O mesmo defende a especialista da JLL. Patrícia Barão afirma que, “reputacionalmente, as alterações ao programa, no formato que o conhecemos, geram desconfiança do lado da procura externa e esta instabilidade é o que mais afasta os investidores”.
Apesar disso, e depois de ter sido oficialmente aprovado este travão ao regime, os investidores começaram a procurar alternativas, tal como o ECO noticiou no início do mês, recorrendo, assim, a fundos de investimento. Como? Os promotores imobiliários constituem fundos de investimento, colocando na carteira imóveis, o que permite que um investidor estrangeiro subscreva unidades de participação (UP) deste fundo, por um mínimo de 500 mil euros e assim obter um visto gold.

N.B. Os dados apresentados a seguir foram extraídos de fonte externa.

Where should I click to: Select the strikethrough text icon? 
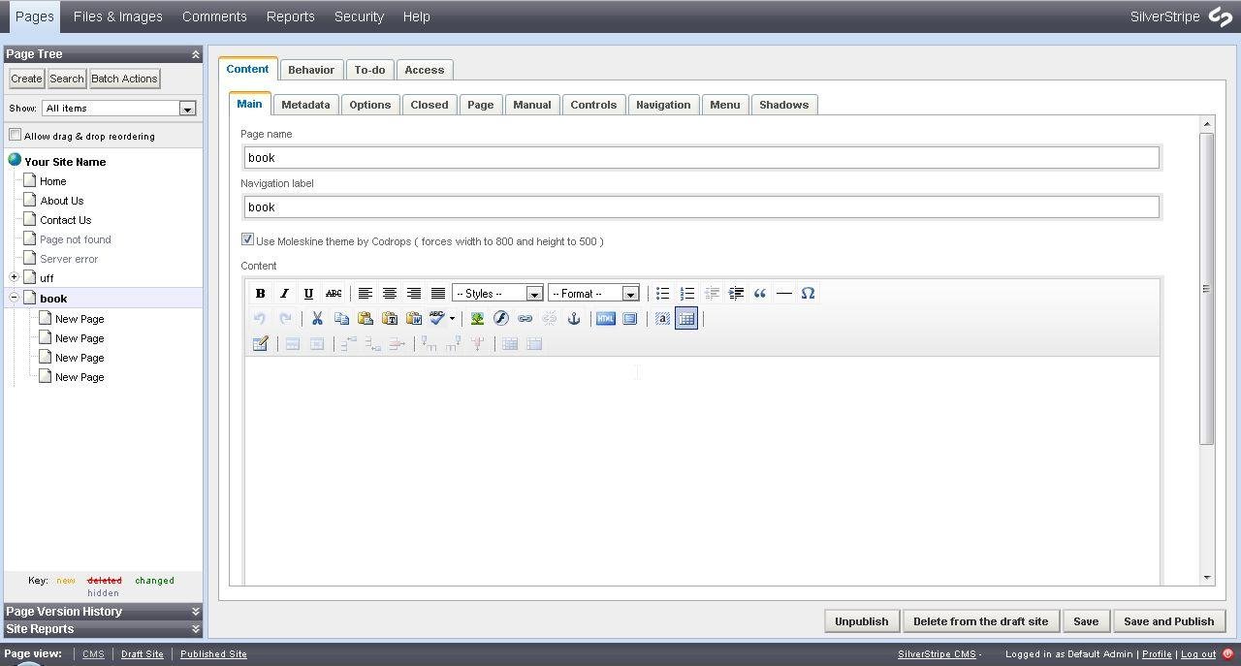coord(334,293)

Outra forma de contornar a nova lei passa pelos apartamentos turísticos. “Muitos imóveis de alojamento local, que eram considerados habitação, foram transformados em apartamentos turísticos”, explicou uma fonte do mercado imobiliário ao ECO. Contudo, diz Hugo Santos Ferreira ao ECO, “apesar de se terem criado algumas formas alternativas de investir, ainda há muitos investidores que preferem a compra direta do imóvel”.

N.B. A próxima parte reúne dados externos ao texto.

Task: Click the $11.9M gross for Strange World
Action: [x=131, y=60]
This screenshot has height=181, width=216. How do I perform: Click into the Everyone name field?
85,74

Apesar das alterações do programa dos vistos gold, Portugal continuará a ser atrativo aos olhos dos investidores estrangeiros e essa tendência tem-se mantido e aumentado de forma muito positiva.
Mas, apesar de todo este impacto negativo, Portugal continuará a captar investimento internacional. “Apesar das alterações do programa dos vistos gold, Portugal continuará a ser atrativo aos olhos dos investidores estrangeiros e essa tendência tem-se mantido e aumentado de forma muito positiva”, diz Patrícia Barão. “O ‘apetite’ dos compradores internacionais e o seu interesse por Portugal tem vindo a aumentar nos últimos anos”.
Os dados mais recentes do Serviço de Estrangeiros e Fronteiras (SEF) indicam que, desde que o programa foi lançado, em outubro de 2012, até novembro, foram captados 6.057.663.503,19 euros. Deste montante, a maior parte corresponde à compra de bens imóveis, que soma até novembro 5.471.573.948,60 euros. Em mais de nove anos foram atribuídos 9.514 vistos por via de compra de imóveis.